Stored items
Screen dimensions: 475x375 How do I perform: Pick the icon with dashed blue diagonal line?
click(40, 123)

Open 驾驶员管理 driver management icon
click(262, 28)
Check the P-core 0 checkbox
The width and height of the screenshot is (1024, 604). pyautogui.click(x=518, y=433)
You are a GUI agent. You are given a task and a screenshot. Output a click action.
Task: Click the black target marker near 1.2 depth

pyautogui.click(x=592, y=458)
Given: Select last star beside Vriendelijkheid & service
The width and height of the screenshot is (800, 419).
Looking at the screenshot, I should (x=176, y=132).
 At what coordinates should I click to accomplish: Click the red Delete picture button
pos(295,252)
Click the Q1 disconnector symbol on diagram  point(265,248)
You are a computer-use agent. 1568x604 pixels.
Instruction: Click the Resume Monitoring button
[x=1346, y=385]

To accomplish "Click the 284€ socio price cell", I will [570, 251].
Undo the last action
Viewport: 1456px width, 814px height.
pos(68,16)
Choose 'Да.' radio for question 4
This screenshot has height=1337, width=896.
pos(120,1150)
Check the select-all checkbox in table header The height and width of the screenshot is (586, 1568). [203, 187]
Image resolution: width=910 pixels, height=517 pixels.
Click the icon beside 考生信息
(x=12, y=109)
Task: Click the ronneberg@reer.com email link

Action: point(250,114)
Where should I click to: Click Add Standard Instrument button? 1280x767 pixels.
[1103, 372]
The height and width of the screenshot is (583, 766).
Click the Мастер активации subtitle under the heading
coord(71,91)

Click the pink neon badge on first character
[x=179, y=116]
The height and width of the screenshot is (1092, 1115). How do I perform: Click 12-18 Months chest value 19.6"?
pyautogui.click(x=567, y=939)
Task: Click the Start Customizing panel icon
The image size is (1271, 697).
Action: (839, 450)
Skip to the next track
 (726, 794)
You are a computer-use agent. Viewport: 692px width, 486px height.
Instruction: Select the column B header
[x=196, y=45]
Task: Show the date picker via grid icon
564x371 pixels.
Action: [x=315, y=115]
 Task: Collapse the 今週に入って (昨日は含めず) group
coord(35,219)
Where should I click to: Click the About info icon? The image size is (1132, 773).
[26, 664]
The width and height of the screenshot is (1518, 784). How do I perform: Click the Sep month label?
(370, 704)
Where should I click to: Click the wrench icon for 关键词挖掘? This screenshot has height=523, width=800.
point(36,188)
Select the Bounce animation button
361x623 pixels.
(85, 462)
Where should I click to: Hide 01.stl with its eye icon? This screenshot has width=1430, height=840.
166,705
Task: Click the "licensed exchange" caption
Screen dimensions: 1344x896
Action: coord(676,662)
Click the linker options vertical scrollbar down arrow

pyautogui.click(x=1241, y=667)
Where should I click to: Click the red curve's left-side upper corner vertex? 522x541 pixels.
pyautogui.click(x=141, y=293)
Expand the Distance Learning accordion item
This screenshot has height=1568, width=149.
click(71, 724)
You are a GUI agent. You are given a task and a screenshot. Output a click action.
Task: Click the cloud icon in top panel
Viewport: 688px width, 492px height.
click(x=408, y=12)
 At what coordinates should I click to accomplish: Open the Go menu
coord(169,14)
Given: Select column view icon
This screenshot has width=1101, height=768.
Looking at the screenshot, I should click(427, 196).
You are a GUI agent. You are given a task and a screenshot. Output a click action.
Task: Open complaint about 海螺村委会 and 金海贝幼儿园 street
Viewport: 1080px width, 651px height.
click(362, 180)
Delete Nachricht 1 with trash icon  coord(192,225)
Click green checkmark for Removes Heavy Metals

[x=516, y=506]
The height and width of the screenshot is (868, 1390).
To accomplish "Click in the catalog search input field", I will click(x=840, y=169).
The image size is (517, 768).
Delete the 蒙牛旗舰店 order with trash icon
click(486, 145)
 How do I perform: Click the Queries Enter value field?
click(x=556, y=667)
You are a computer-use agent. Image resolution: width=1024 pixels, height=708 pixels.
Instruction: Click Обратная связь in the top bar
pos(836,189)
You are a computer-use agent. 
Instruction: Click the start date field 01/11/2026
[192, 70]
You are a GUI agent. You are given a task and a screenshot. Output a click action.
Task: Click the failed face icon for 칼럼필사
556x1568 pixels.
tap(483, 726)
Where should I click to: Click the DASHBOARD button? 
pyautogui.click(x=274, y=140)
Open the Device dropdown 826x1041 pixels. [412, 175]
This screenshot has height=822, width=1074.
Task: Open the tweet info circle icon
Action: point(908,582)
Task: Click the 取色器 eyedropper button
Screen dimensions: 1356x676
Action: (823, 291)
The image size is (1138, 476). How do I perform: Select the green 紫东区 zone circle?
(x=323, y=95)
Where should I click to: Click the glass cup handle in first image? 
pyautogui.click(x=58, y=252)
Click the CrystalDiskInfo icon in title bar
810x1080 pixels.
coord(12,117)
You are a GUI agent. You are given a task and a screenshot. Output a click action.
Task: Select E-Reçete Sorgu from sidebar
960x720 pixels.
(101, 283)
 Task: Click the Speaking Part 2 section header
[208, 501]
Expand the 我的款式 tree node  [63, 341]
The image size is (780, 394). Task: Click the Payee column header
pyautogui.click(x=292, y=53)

Directions –
Please copy exactly, and only, the lines from the line containing "Task: Select E-Reçete Sorgu from sidebar" through the last line of the records, with both ends included.

Finished exercise –
Task: Select E-Reçete Sorgu from sidebar
960x720 pixels.
(101, 283)
 Task: Click the Speaking Part 2 section header
[208, 501]
Expand the 我的款式 tree node  [63, 341]
The image size is (780, 394). Task: Click the Payee column header
pyautogui.click(x=292, y=53)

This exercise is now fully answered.